Exactly the lines below from the one with "Given: Open the Log Hours menu item" up to and including the one with "The width and height of the screenshot is (1919, 872)." make up the answer, with nothing else added.
---+---
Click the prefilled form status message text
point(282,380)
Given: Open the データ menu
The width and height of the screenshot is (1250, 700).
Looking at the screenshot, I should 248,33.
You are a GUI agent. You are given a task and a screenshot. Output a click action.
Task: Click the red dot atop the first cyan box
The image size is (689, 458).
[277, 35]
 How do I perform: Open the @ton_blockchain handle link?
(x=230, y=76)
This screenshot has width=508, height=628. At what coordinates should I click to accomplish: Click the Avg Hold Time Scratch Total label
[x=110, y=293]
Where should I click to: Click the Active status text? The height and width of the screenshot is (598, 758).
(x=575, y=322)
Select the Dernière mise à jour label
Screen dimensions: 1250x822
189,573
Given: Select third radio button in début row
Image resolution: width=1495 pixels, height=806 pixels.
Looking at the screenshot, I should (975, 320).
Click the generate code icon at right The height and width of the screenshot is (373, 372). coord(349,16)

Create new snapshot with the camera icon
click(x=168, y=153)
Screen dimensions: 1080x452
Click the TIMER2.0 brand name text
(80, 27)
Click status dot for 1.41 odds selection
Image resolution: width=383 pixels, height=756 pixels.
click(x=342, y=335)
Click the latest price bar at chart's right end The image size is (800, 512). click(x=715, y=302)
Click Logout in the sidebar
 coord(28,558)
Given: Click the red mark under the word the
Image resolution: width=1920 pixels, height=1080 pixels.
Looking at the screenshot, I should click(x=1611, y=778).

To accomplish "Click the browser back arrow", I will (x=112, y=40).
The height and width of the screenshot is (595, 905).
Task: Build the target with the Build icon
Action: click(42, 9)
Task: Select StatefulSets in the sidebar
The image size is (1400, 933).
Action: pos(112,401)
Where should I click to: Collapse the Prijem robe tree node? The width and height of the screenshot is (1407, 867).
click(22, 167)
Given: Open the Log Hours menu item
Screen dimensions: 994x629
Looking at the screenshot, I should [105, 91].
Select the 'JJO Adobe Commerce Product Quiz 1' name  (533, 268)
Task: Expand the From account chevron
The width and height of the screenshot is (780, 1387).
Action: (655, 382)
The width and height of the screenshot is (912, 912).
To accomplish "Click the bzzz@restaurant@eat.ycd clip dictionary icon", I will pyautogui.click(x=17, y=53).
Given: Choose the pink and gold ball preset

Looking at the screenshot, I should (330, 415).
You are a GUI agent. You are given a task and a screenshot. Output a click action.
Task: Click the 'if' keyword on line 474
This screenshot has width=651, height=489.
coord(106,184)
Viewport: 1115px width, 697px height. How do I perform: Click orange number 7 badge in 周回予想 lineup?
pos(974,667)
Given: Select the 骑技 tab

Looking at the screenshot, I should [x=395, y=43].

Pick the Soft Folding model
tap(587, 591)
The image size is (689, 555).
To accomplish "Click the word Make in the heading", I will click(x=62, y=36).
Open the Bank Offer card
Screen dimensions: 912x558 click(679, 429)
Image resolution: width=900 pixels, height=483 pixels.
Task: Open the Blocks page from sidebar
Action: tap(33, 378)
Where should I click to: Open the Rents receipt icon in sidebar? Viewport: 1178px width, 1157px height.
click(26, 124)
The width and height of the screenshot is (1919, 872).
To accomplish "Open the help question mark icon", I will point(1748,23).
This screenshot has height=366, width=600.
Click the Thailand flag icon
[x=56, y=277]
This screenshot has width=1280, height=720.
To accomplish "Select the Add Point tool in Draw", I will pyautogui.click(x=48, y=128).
---+---
## EXERCISE OUTPUT
Given: Open the Log Hours menu item
Screen dimensions: 994x629
Looking at the screenshot, I should [105, 91].
Select the 'JJO Adobe Commerce Product Quiz 1' name  (533, 268)
Task: Expand the From account chevron
The width and height of the screenshot is (780, 1387).
Action: (655, 382)
The width and height of the screenshot is (912, 912).
To accomplish "Click the bzzz@restaurant@eat.ycd clip dictionary icon", I will pyautogui.click(x=17, y=53).
Given: Choose the pink and gold ball preset

Looking at the screenshot, I should (330, 415).
You are a GUI agent. You are given a task and a screenshot. Output a click action.
Task: Click the 'if' keyword on line 474
This screenshot has width=651, height=489.
coord(106,184)
Viewport: 1115px width, 697px height. How do I perform: Click orange number 7 badge in 周回予想 lineup?
pos(974,667)
Given: Select the 骑技 tab

Looking at the screenshot, I should [x=395, y=43].

Pick the Soft Folding model
tap(587, 591)
The image size is (689, 555).
To accomplish "Click the word Make in the heading", I will click(x=62, y=36).
Open the Bank Offer card
Screen dimensions: 912x558 click(679, 429)
Image resolution: width=900 pixels, height=483 pixels.
Task: Open the Blocks page from sidebar
Action: tap(33, 378)
Where should I click to: Open the Rents receipt icon in sidebar? Viewport: 1178px width, 1157px height.
click(26, 124)
The width and height of the screenshot is (1919, 872).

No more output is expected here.